各法定相続人の遺産の取得金額 | 税率 |
1,000万円以下 | 10%(控除額0円) |
1,000万円超3,000万円以下 | 15%(控除額50万円) |
3,000万円超5,000万円以下 | 20%(控除額200万円) |
5,000万円超1億円以下 | 30%(控除額700万円) |
1億円超2億円以下 | 40%(控除額1,700万円) |
2億円超3億円以下 | 45%(控除額2,700万円) |
3億円超6億円以下 | 50%(控除額4,200万円) |
6億円超 | 55%(控除額7,200万円) |
上記のように日本の相続税の構造は、課税価額である各法定相続人が取得した遺産の金額に応じて、累進的により高い税率で課税される構造(超過累進構造)となっています。
ちなみに、主要各国の相続税の税率は次のようになっています。
アメリカ 最低税率18% 最高税率40%
イギリス 一律40%
ドイツ 最低税率7% 最高税率30%
フランス 最低税率5% 最高税率45%
最低税率と最高税率のみでは正確な比較はできませんが、これだけでみると、日本の相続税の水準は、世界の主要各国と比較しても高い水準にあると言えます。
相続税の計算方法について
さて、相続税の計算をする場合には、被相続人の課税価額の合計額を計算します。
課税価額の合計額は、被相続人の遺産の総額から、非課税財産の価額を控除することで計算できます。
ここで、非課税財産とは、墓地、墓碑、仏壇、一定額以下の死亡保険金や死亡退職金等が該当します。
さて、課税価額の合計額を計算したら、次に、その価額から基礎控除額を計算します。
基礎控除額は、平成27年1月以降に発生した相続については、3,000万円+600万円×法定相続人の数です。
この計算式で計算された基礎控除額の金額を、課税価額の合計額から差し引き、その差額が、課税遺産総額となります。
今度は、この課税遺産総額を法定相続人の法定相続分で按分すると、各法定相続人の遺産の取得金額が計算できます。
この各法定相続人の遺産の取得金額に、上記の相続税率表に基づく税率を乗じ、各法定相続人の遺産の取得金額に対する税額を計算します。
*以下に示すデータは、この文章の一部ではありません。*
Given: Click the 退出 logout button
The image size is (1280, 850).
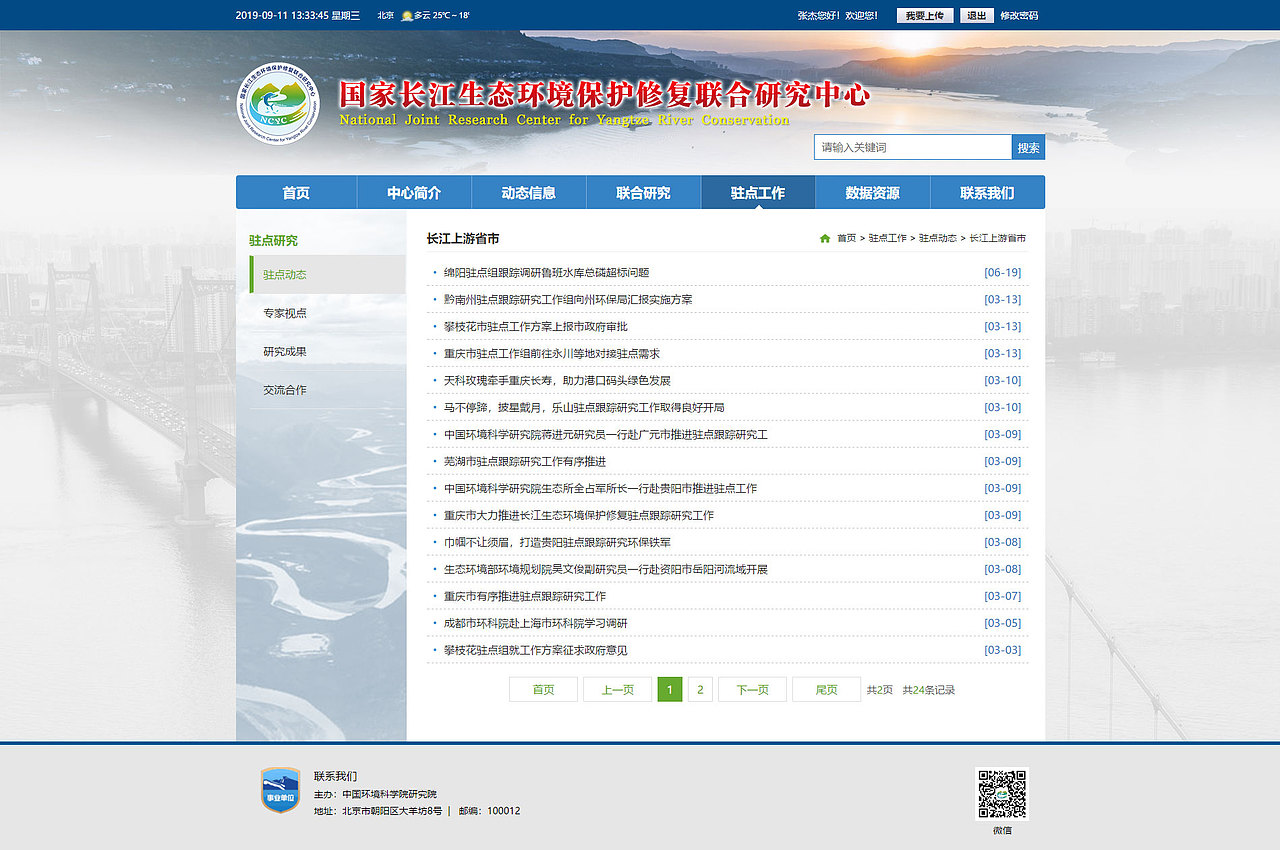Looking at the screenshot, I should click(x=975, y=15).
各法定相続人の遺産の取得金額に対する税額は各法定相続人全員分を合算し、相続税の総額を計算します。
この相続税の総額に、遺産の総額に占める各法定相続人の遺産の取得分の割合を乗ずると、各相続人に課税される相続税額が計算されます。
相続税の計算例
Aが1億円の相続財産を残して亡くなり、相続人が配偶者B、子C、Dの3人であったとします。
なお、Aの遺産には、墓石や墓碑等の相続税の非課税財産は含まれていないものとします。
この相続の基礎控除額は、3,000万円+600万円×法定相続人の数(3人)=4,800万円となります。
なので、課税遺産総額は、1億円?4,800万円=5,200万円となります。
この5,200万円は、各相続人の法定相続分(Bが1/2、C、Dが各1/4)で按分します。
すると、 各法定相続人の遺産の取得金額は、Bが2,600万円、Cが1,300万円、Dが1,300万円となります。
次に、この各法定相続人の遺産の取得金額に相続税率をかけると、Bが2,600万円×15%?50万円=340万円、C及びDが1,300万円×15%?50万円=145万円となります。
さて、B、C、Dの各法定相続人の遺産の取得金額に対する税額を合計すると、340万円+145万円×2人=630万円となります。
さて、実際の遺産の取分は、Bが6,000万円、C及びDが各2,000万円ずつであったとします。
すると、最終的に、Bに課税される相続税額は630万円×6,000万円/1億=378万円、C及びDにそれぞれ課税される相続税額は630万円×2,000万円/1億=126万円となります。
なお、このケースでBが相続税の配偶者控除を受けることができる場合には、Bに相続税は課税されません。